# Brief
Using the entries that follow, collect the lines where the word "computer" appears.

# Supplied material
━━━

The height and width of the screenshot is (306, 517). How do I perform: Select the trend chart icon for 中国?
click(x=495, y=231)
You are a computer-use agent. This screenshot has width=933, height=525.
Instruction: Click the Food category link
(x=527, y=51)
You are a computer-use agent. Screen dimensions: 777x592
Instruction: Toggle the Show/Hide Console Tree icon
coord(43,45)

━━━

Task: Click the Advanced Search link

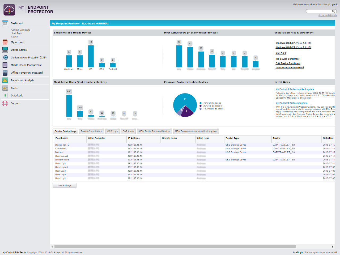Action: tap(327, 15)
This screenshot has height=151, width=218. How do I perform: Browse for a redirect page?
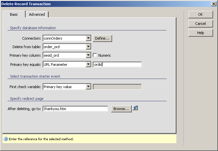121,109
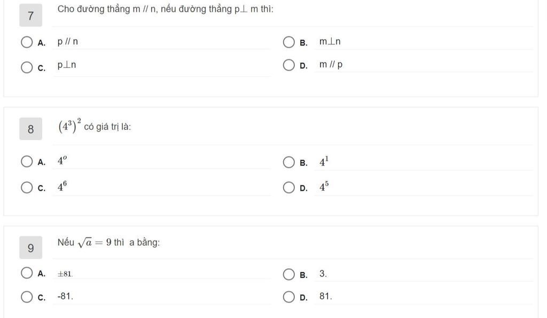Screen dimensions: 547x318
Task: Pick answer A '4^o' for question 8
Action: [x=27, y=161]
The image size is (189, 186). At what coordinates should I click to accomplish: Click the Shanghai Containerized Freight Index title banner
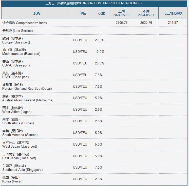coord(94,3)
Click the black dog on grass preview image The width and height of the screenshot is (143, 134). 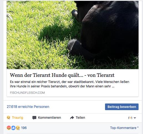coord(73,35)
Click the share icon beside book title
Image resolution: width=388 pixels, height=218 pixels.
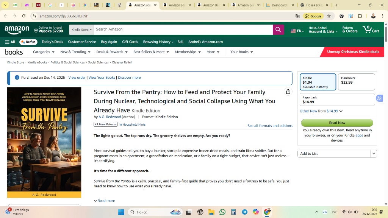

━━━

# Answer for the task
You are a computer-use agent. This screenshot has width=933, height=525.
You are a computer-use agent. Screen dimensions: 777x592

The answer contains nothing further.